El «Peó», como se le conocía en el pueblo valenciano-parlante donde transcurrió mi infancia, adoptaba el sobrenombre por su profesión, peón caminero, a la que se dedicó para sobrevivir tras combatir en el bando republicano durante la guerra civil. Soltero, solitario y sin familiar cercano que se ocupara de su infortunio, residía en una vieja casa alejada de cualquier vecino a las afueras de las cuatro calles que conforman el pueblo, morada que debió heredar de sus padres y que no disponía de agua corriente ni luz eléctrica. Mi memoria alcanza a recordar su encorvada figura nonagenaria, su agrietado rostro y su buen humor, a pesar de toda la miseria que le rodeaba. Abusaba de la sidra barata que algún conocido le regalaba de vez en cuando, y al calor del efecto de ese refresco en la garganta también de tanto en tanto recorría con su evidente cojera el par de kilómetros que le separaban de la plaza de la Iglesia para lanzar sus recordadas proclamas guerracivilistas en favor de La Pasionaria, Carrillo o El Campesino.

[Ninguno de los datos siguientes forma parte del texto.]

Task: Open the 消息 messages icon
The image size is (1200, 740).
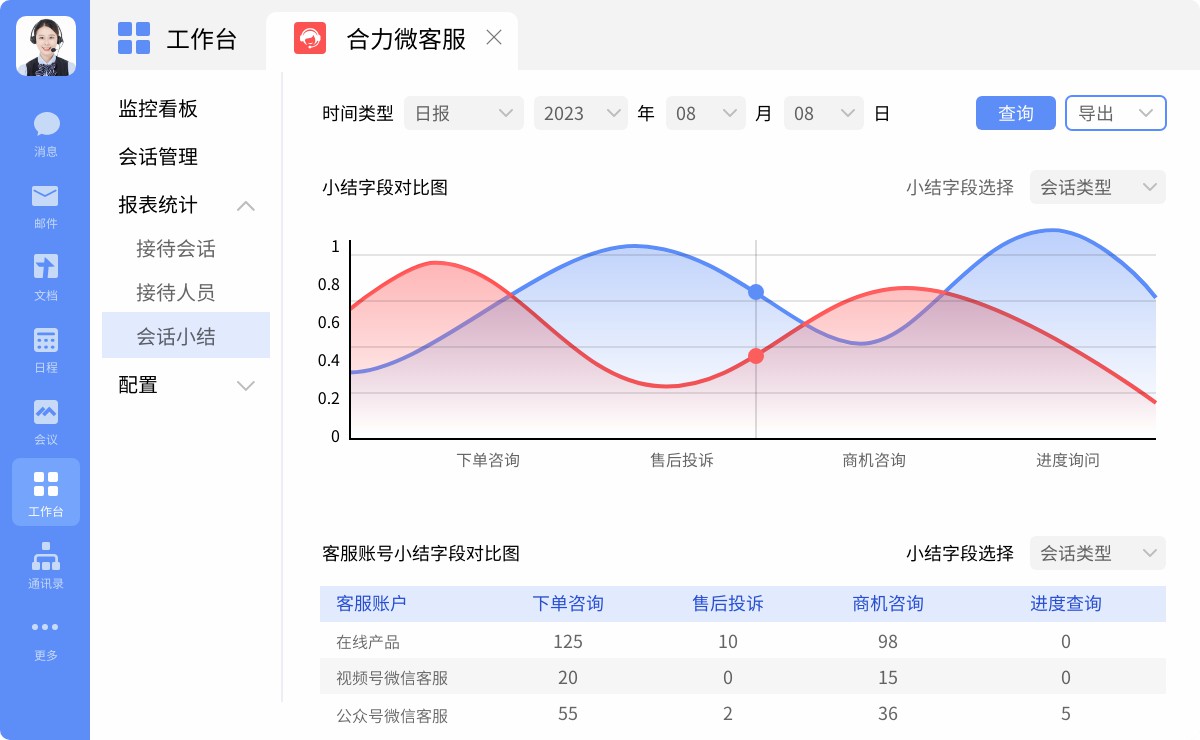Action: [46, 125]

Me contaron que inició esa costumbre en los años más duros de la postguerra, lo que le acarreó algún disgusto con algún animal ultra que le devolvía a su casa a bofetadas. La cuestión es que viviendo en aquel hogar insalubre, alimentándose penosamente, sin luz, agua y calor que le abrigara en los días de invierno, además de esas cogorzas de por medio que animaban su existencia, el «Peó» superó la barrera de los 90 años sin que ninguna enfermedad consiguiera penetrar en su cuerpo. Pese a ello, con tal cantidad de años a cuestas, alguien, con buen criterio, puso el caso en conocimiento de algún responsable de los servicios sociales, donde aprobaron trasladar al anciano al Asilo de Benalúa. Muchos lamentamos perder de vista a Pepe, un tipo apreciado que formaba parte del paisaje, pero entendimos la medida como la mejor de las alternativas, En definitiva, de vivir solo y desamparado pasaba, por fin, a quedar atendido y bien alimentado. El traslado, sin embargo, deparó una fatal sorpresa. Al poco de entrar por la puerta del asilo, el «Peó» falleció. Y, acto seguido, por el pueblo se esparció una leyenda barnizada con irónica maldad: «Ha sido lavarlo, entrar en contacto con el agua y el jabón, y dejar de respirar». El comentario pretendía dar pábulo a que las defensas que le mantenían vivo procedían, precisamente, de la cantidad de microbios o seres microscópicos que almacenó en su cuerpo a lo largo de su miserable existencia, creando con los años un escudo inexpugnable para la enfermedad. Ni qué decir tiene que la insólita teoría no tenía ni pies ni cabeza, pero sirvió como homenaje para despedir con una sonrisa a un tipo entrañable que permanece en el recuerdo.

Les cuento todo esto porque quien esto escribe, que también se mantiene en vilo por alguien muy cercano que roza los 90, desea aferrarse a esa parte de la leyenda del «Peó» y sus defensas para que, cuando llegue la hora, el desenlace lo provoque alguna razón inocua y natural, nunca por el hiriente calvario causado por un maldito bicho capaz de perforar las defensas de quien tanto escudo opuso en la batalla de la vida.